*Task inputs:*
^^^^^^^^

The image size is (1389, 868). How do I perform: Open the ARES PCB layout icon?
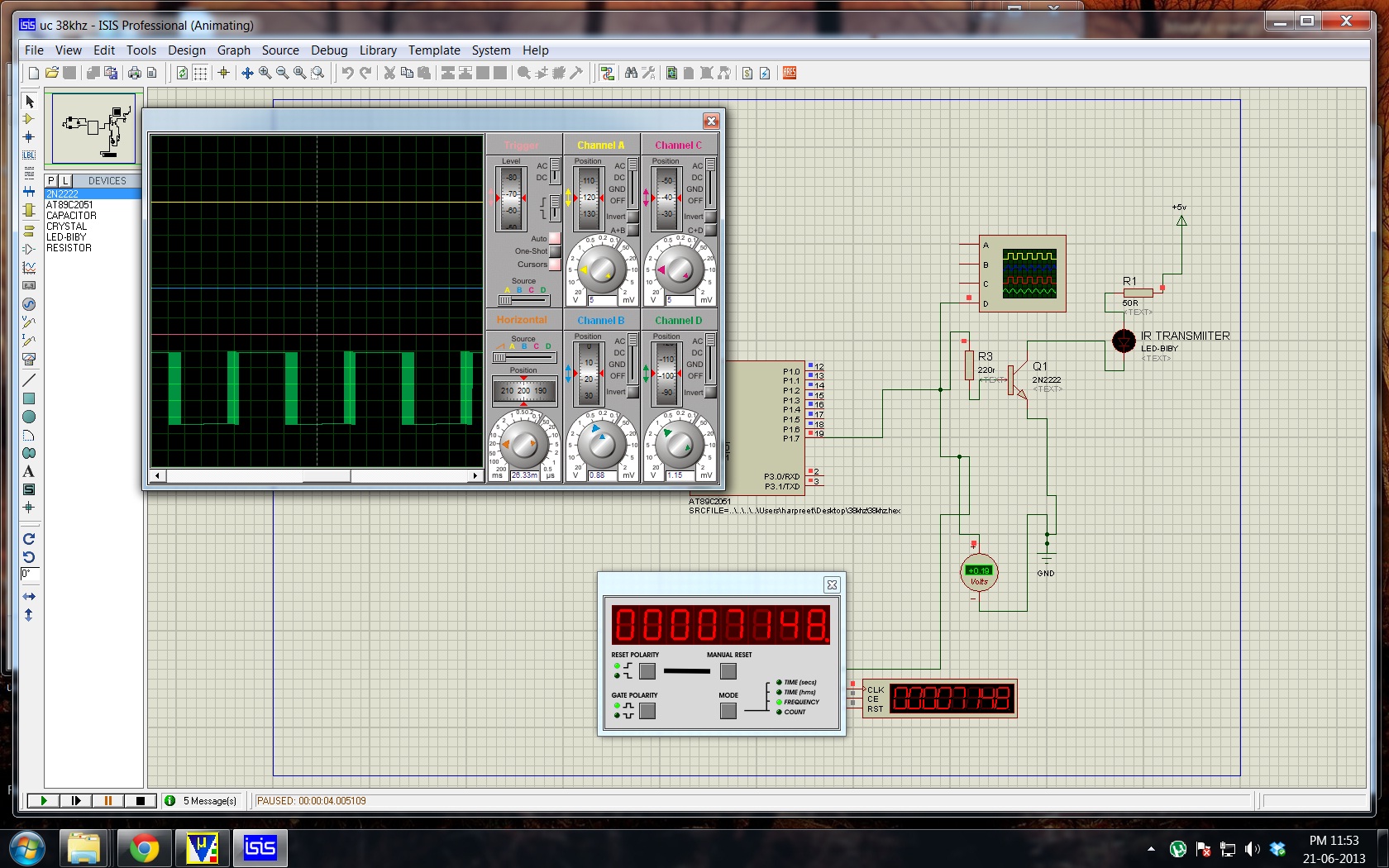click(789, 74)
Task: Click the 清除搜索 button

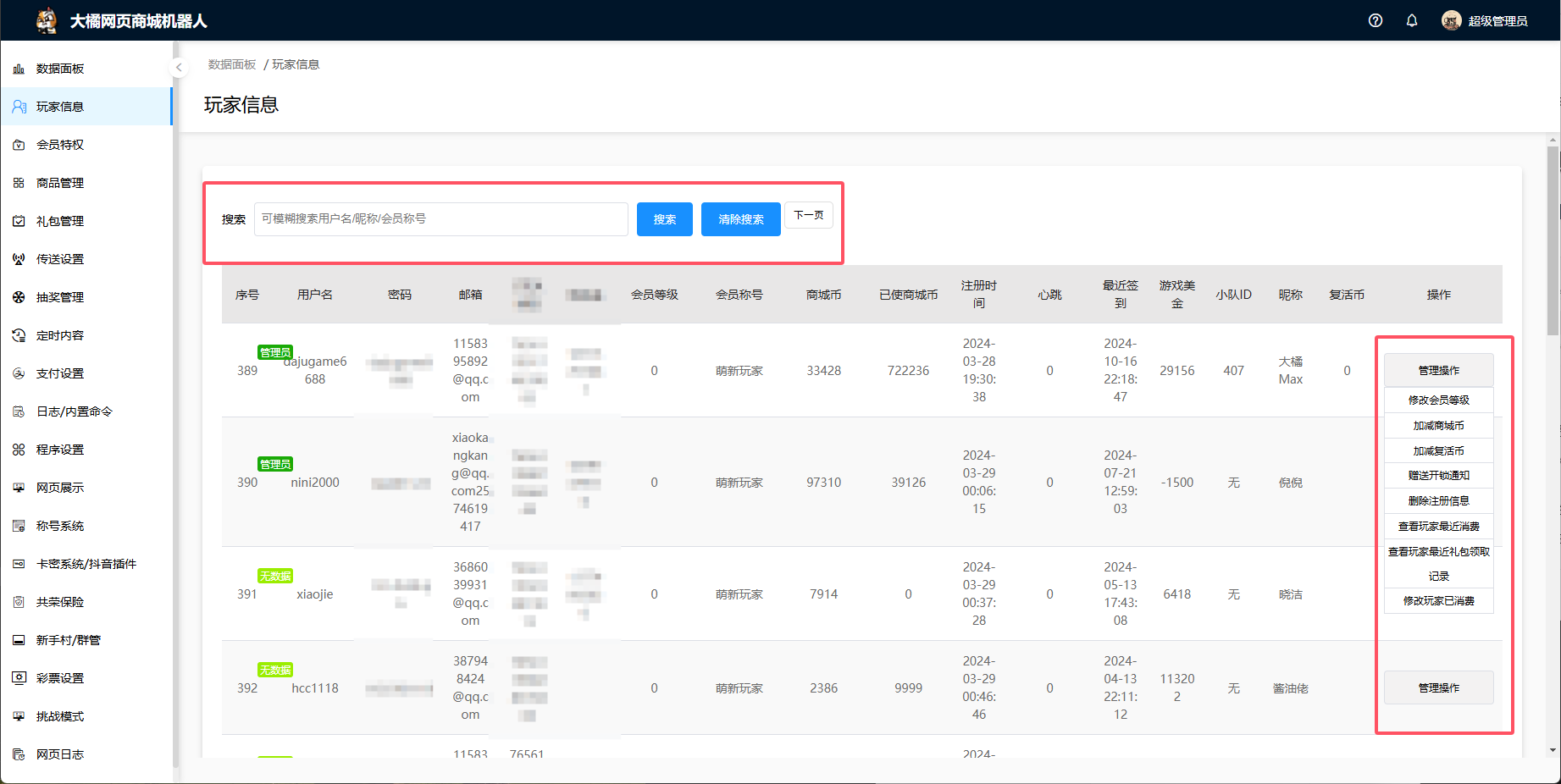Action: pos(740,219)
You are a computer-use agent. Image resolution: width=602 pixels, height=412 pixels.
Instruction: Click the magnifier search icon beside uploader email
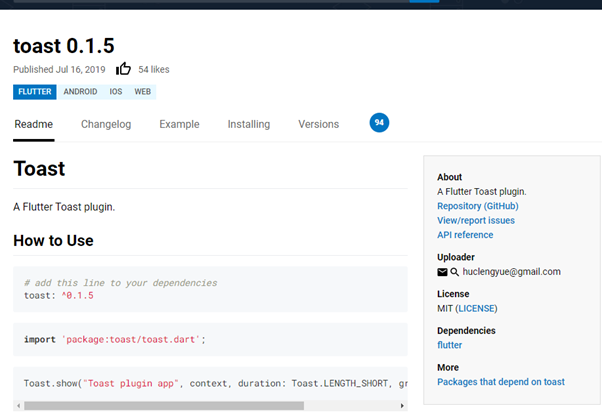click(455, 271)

^^^^^^^^

*Work instructions:* Exactly the lines from the one with "Instruction: Click the" through the end of the listing above are to be repeated, with no pictures.

*Answer below:*
Instruction: Click the magnifier search icon beside uploader email
click(455, 271)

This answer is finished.